Europa is a steel-hulled barque registered in the Netherlands. Originally she was a German lightship, named Senator Brockes and built in 1911 at the H.C. Stülcken & Sohn shipyard in Hamburg, Germany. Until 1977, she was in use by the German Federal Coast Guard as a lightship on the river Elbe. A Dutchman bought the vessel (or what was left of her) in 1985 and in 1994 she was fully restored as a barque, a three-mast rigged vessel, and retrofitted for special-purpose sail-training.
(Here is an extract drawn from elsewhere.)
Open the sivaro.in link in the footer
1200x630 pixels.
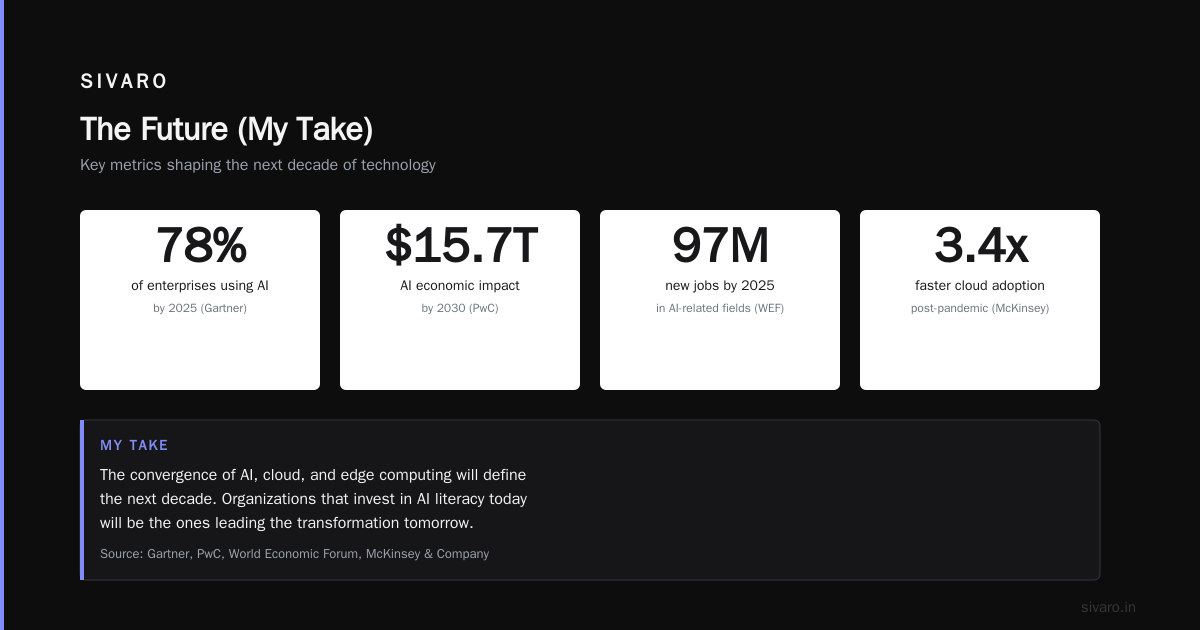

Europa cruises worldwide and accepts paying voyage crew (trainees) for short or long trip segments, including ocean crossings, Sail Training Association races, and annual voyages to Antarctica, and between South Georgia, Tristan da Cunha, and Cape Town.

In 2002 and 2013 she rounded Cape Horn. In 2010 she participated in Velas Sudamerica 2010, an historical Latin American tour by eleven tall ships to celebrate the bicentennial of the first national governments of Argentina and Chile.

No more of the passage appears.